Another night in Roppongi


It’s a year and a week since my first visit to the fake casino in Tokyo, so tonight, rather than stay in my somewhat miserable hotel room all evening and wonder what I’d done with my life, I went out to see my friend at Backdoor, the worryingly named poker joint, and try to win some chips. I had a couple of big successes, more by luck than chance, as I’m still not sure what constitutes a high-scoring hand. After exhausting all the fun that worthless poker chips can provide, we went to a TGI Friday’s and had guacamole and deep fried mushrooms, a fitting culmination to a week where I avoided Japanese food pretty much all the time.

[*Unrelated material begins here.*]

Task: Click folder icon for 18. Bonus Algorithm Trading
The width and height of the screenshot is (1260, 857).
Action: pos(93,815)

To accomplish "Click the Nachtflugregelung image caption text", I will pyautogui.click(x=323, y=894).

Well, I did manage a bowl of miso soup and some rice for dinner tonight, which was probably why I was hungry and desperate enough to go out drinking and eating terrible American food this evening.

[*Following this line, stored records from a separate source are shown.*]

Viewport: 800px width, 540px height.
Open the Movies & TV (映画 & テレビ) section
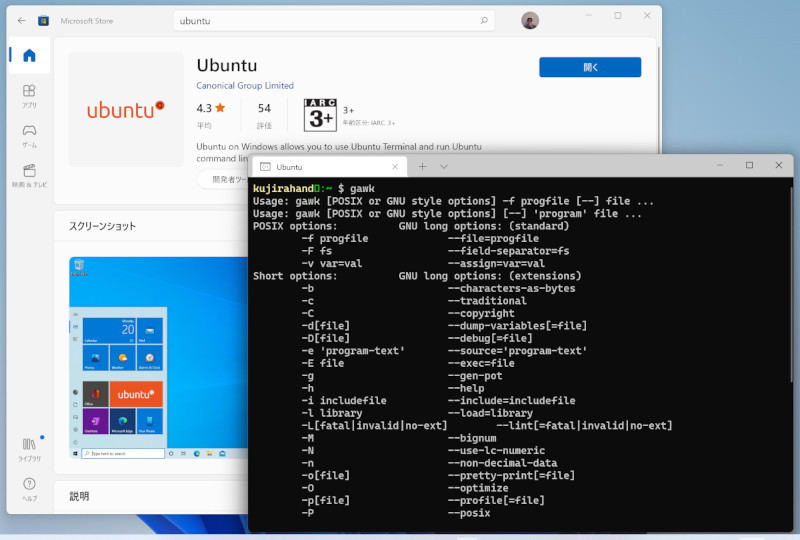pyautogui.click(x=29, y=175)
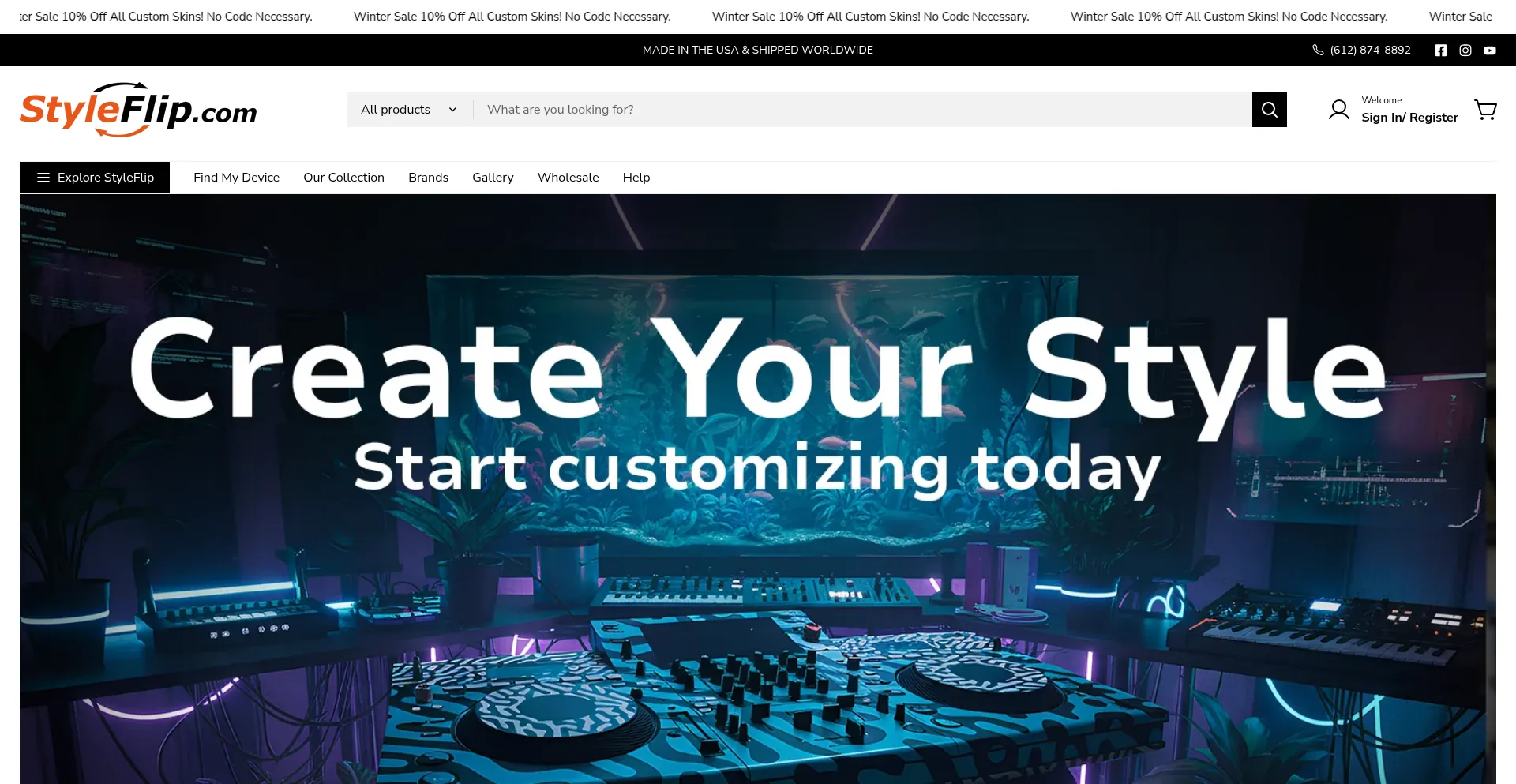
Task: Click the StyleFlip.com logo
Action: pyautogui.click(x=138, y=109)
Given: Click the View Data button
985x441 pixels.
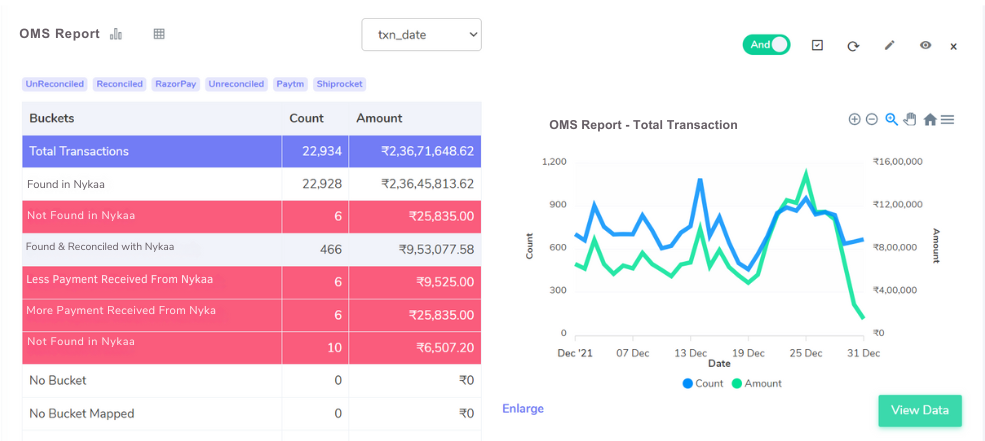Looking at the screenshot, I should point(919,410).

On my way to the bar, the touts were out in force. A lot of them would tell me there was a great bar to go to – “hello sir, hello sir!” – at least they call me sir. One man told me I had a nice beard, but the last time that happened was some flamboyant clown in a bar in New York who tried to charge his bill to my room, so I paid him no heed and walked on.

The cloud of touts hadn’t evaporated after we left Backdoor to go to TGI Friday’s, although my friend cleared the way by yelling “we’re gay” at every tout from the alleyway to the crossroads. I wondered if he was going to keep shouting that at everyone we met for the entire night, but by the time we got inside TGI Friday’s he was no longer declaring our collective homosexuality, and instead we settled down to watch the Greatest Fights of Basketball on Youtube, and have the aforementioned guacamole. If not an appropriate end to my week in Tokyo, it has at least been an end.

I’ve not run since Sunday. I hope that I can get out and get some miles in my legs tomorrow morning, but I have to scarper and head to the airport fairly early, and it’s late late late now, so perhaps I’ll content myself with packing and listening to the drunks outside. Last year, perhaps those drunks could have been me. Perhaps I’m getting old.